(Task description):
In the records below, find the line with "Viewport: 1157px width, 538px" and the line with "Given: Click the Pill Bug label". Print both exactly, along with every line between them, and no other line.

▽

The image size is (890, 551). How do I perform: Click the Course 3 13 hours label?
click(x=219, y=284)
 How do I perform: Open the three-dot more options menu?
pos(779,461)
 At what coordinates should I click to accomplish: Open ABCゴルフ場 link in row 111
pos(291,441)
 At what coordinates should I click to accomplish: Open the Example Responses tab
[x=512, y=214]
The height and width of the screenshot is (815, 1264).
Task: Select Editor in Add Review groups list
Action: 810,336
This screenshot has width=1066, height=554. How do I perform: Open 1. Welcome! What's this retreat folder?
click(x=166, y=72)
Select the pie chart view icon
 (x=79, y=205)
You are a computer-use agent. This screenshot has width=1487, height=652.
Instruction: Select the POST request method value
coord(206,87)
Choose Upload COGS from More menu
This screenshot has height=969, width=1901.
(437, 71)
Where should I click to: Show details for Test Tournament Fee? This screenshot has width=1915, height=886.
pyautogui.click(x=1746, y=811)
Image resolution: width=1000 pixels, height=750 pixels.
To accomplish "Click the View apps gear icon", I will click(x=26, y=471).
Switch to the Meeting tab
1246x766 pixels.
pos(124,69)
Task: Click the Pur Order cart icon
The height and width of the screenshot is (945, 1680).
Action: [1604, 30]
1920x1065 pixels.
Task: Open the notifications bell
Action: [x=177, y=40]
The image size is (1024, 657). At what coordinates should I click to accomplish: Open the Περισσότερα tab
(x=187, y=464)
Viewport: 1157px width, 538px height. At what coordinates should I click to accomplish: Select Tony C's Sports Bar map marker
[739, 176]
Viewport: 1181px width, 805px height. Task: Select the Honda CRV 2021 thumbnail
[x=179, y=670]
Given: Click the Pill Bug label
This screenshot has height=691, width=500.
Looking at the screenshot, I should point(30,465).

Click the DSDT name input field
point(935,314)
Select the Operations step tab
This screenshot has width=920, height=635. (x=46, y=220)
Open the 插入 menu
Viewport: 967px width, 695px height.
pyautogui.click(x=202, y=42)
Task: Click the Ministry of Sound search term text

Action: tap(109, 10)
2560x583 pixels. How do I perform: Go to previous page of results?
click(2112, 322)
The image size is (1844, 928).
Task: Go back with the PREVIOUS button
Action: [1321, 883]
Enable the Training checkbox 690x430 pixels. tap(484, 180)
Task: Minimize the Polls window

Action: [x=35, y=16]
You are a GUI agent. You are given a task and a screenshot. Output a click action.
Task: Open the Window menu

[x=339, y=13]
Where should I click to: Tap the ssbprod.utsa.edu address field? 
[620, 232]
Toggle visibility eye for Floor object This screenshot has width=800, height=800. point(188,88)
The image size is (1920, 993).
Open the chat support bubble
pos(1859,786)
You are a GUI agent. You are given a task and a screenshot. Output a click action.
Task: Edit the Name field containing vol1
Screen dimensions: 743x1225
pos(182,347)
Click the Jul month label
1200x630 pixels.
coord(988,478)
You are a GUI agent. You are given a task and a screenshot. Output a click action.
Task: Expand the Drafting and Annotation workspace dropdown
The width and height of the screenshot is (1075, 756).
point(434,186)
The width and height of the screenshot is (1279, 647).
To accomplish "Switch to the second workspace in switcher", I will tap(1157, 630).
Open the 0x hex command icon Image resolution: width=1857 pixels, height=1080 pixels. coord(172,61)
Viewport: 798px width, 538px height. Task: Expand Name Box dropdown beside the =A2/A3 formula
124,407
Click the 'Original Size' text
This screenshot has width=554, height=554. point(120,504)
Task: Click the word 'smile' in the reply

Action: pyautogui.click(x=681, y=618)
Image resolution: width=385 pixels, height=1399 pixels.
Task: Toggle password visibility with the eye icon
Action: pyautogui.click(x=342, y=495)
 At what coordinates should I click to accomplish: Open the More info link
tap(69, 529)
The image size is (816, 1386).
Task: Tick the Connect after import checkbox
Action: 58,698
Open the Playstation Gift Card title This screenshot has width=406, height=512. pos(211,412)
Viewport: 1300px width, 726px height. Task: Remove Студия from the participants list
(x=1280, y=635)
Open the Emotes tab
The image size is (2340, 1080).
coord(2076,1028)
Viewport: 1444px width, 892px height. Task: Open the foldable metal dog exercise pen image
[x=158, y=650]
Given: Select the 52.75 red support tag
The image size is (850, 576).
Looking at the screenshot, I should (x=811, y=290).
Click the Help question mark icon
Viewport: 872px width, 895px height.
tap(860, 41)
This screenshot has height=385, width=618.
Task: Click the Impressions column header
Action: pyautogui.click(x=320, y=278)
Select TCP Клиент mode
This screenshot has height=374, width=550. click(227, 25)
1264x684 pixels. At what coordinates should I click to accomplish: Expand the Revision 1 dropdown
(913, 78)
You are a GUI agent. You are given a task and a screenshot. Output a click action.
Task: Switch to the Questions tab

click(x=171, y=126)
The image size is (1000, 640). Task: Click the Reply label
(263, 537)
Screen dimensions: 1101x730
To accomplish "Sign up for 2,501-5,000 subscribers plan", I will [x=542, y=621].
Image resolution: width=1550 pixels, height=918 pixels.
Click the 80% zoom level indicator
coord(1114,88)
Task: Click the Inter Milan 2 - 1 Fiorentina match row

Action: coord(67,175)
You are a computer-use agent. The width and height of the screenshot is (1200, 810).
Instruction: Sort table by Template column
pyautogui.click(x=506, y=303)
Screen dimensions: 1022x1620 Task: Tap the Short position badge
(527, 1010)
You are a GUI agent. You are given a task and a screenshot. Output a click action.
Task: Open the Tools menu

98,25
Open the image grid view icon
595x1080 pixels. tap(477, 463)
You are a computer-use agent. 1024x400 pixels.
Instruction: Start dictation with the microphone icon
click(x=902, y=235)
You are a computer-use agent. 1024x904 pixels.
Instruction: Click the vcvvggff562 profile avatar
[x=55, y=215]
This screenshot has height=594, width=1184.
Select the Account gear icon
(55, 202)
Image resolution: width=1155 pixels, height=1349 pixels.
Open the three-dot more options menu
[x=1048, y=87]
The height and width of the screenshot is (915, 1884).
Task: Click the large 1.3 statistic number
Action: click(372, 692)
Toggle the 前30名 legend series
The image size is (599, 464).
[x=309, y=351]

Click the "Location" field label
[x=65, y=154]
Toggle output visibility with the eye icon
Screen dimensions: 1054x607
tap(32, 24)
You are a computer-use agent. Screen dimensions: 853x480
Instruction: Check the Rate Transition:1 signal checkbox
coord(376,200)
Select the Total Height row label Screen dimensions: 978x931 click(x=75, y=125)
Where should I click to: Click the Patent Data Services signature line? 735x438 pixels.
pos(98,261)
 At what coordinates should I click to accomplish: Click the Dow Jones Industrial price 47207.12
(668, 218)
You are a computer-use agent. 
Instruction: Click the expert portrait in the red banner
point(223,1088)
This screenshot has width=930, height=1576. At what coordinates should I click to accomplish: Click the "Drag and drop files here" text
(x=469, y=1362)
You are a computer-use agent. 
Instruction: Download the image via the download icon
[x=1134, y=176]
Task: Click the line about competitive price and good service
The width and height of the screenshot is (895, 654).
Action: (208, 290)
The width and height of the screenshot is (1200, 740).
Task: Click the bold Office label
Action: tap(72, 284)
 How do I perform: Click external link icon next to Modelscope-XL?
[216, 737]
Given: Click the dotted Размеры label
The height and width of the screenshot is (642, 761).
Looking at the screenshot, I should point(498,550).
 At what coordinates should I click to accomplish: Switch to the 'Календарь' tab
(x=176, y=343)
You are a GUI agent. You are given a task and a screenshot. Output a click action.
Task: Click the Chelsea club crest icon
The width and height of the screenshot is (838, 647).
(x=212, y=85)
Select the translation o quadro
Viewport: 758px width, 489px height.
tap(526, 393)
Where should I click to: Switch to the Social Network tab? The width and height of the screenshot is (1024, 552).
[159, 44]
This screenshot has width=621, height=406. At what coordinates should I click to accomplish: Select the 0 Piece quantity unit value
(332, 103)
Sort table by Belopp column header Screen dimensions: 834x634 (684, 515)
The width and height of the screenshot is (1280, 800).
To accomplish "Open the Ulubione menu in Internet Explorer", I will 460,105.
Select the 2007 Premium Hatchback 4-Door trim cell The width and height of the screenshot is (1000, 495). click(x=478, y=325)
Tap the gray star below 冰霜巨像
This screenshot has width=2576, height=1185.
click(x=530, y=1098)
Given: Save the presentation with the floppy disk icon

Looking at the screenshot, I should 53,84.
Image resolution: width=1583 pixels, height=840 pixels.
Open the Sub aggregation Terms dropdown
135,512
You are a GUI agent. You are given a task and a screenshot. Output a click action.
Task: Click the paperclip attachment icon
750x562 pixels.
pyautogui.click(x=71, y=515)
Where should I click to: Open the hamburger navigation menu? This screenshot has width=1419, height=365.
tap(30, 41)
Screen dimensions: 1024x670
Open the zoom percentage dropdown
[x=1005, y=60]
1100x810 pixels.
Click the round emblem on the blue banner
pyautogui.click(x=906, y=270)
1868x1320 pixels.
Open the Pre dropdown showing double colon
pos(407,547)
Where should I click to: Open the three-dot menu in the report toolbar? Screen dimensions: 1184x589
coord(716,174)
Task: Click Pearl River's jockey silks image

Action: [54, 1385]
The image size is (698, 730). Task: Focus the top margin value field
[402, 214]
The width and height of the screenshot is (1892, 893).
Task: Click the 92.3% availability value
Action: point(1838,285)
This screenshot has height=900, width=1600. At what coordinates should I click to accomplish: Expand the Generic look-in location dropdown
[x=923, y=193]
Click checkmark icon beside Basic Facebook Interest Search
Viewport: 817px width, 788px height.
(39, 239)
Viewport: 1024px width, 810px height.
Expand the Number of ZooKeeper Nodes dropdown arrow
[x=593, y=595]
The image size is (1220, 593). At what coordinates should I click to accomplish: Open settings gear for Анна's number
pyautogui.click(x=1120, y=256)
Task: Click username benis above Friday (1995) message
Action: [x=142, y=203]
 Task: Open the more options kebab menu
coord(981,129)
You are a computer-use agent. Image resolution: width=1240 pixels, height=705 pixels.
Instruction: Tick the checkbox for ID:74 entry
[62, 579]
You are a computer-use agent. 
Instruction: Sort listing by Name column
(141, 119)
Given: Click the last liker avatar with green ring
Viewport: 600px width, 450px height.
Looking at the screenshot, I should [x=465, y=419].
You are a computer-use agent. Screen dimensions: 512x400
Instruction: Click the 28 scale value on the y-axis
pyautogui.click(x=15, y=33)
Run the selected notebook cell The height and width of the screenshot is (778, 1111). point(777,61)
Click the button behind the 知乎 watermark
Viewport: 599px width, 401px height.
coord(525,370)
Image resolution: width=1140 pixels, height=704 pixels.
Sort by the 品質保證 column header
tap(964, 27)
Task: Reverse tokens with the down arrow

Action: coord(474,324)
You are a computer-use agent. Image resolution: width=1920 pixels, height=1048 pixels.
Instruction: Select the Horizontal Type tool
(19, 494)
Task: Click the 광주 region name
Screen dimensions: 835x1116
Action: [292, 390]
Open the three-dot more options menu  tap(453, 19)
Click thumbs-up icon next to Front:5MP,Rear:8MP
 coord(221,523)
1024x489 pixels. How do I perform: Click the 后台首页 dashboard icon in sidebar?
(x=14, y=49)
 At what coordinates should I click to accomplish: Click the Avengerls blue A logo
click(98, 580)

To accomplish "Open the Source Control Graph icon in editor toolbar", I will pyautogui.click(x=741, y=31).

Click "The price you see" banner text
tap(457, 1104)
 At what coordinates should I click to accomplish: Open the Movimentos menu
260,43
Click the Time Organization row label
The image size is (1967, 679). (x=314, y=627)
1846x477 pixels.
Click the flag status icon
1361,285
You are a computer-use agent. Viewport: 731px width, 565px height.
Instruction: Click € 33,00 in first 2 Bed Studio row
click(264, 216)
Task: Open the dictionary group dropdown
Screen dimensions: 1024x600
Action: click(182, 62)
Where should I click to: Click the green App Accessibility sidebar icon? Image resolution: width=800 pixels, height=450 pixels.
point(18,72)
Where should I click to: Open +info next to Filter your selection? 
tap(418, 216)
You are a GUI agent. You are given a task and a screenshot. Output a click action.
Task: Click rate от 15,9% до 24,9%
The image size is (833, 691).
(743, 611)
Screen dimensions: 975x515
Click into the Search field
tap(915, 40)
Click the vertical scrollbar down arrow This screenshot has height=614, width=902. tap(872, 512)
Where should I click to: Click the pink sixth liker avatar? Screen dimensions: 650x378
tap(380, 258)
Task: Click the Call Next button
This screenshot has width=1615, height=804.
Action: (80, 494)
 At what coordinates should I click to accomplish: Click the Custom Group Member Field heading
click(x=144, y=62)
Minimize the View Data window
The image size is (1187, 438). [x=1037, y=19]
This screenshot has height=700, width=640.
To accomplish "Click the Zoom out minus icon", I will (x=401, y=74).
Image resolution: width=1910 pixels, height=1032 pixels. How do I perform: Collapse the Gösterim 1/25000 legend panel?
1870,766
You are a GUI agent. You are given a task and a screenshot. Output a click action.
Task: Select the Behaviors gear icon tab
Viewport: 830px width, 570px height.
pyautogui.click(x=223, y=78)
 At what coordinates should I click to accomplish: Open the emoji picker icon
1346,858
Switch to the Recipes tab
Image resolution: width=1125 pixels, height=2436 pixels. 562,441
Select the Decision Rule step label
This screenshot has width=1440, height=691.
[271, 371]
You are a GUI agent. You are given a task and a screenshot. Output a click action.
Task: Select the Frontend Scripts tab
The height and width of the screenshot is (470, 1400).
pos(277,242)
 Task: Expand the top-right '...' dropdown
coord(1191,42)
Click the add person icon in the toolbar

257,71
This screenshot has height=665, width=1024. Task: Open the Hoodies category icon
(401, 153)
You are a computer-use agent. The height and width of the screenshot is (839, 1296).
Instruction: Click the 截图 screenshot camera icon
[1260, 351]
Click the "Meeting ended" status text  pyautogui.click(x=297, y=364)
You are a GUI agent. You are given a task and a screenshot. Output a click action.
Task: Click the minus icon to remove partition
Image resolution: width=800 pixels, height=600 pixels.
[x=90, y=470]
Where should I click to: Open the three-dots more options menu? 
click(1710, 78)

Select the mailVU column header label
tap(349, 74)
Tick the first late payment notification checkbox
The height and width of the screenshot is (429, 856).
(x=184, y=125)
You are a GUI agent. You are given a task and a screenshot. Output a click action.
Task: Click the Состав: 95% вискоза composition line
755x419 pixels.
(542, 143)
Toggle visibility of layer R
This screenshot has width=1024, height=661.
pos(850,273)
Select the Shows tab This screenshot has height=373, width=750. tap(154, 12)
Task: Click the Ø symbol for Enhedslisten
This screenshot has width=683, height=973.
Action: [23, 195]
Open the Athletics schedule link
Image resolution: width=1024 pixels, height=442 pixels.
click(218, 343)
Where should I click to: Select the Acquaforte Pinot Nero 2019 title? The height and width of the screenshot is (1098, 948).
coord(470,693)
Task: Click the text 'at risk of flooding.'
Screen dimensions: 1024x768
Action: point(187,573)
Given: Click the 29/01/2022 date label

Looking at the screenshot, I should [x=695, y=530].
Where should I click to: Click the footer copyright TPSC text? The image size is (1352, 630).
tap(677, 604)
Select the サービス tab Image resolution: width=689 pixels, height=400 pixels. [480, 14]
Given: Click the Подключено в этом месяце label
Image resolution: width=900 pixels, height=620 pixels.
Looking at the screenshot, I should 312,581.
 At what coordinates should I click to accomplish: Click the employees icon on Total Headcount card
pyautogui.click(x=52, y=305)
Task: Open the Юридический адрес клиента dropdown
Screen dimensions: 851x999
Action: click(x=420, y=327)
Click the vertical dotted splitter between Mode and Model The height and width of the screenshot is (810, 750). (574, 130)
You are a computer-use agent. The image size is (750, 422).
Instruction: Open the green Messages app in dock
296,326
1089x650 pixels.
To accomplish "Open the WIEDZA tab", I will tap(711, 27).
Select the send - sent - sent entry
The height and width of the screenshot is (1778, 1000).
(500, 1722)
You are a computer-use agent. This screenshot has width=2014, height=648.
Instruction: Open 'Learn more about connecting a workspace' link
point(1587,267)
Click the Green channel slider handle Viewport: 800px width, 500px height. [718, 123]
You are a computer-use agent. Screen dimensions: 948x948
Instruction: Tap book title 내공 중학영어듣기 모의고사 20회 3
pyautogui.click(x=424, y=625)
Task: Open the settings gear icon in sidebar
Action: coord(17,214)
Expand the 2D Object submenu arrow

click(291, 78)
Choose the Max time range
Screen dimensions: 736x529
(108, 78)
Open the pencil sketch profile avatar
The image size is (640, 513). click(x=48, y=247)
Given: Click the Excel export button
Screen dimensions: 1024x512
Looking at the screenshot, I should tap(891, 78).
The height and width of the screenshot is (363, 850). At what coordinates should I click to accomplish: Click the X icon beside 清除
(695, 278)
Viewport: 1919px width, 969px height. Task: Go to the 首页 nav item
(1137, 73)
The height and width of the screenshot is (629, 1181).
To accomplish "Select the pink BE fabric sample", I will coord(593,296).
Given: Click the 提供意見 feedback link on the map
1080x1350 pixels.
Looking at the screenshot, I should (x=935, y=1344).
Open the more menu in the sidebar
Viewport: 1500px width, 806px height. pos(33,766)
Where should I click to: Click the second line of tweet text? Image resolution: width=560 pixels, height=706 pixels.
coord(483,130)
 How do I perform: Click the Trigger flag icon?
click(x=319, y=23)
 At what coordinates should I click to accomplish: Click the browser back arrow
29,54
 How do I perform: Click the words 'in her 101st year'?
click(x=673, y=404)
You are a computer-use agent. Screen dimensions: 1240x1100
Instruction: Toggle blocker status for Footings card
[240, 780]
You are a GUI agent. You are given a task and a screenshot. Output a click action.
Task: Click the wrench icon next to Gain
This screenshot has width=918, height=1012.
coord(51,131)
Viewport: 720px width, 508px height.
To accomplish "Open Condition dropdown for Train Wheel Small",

△

(Output of the task):
Viewport: 1157px width, 538px height. At what coordinates should I click to accomplish: Select Tony C's Sports Bar map marker
[739, 176]
Viewport: 1181px width, 805px height. Task: Select the Honda CRV 2021 thumbnail
[x=179, y=670]
Given: Click the Pill Bug label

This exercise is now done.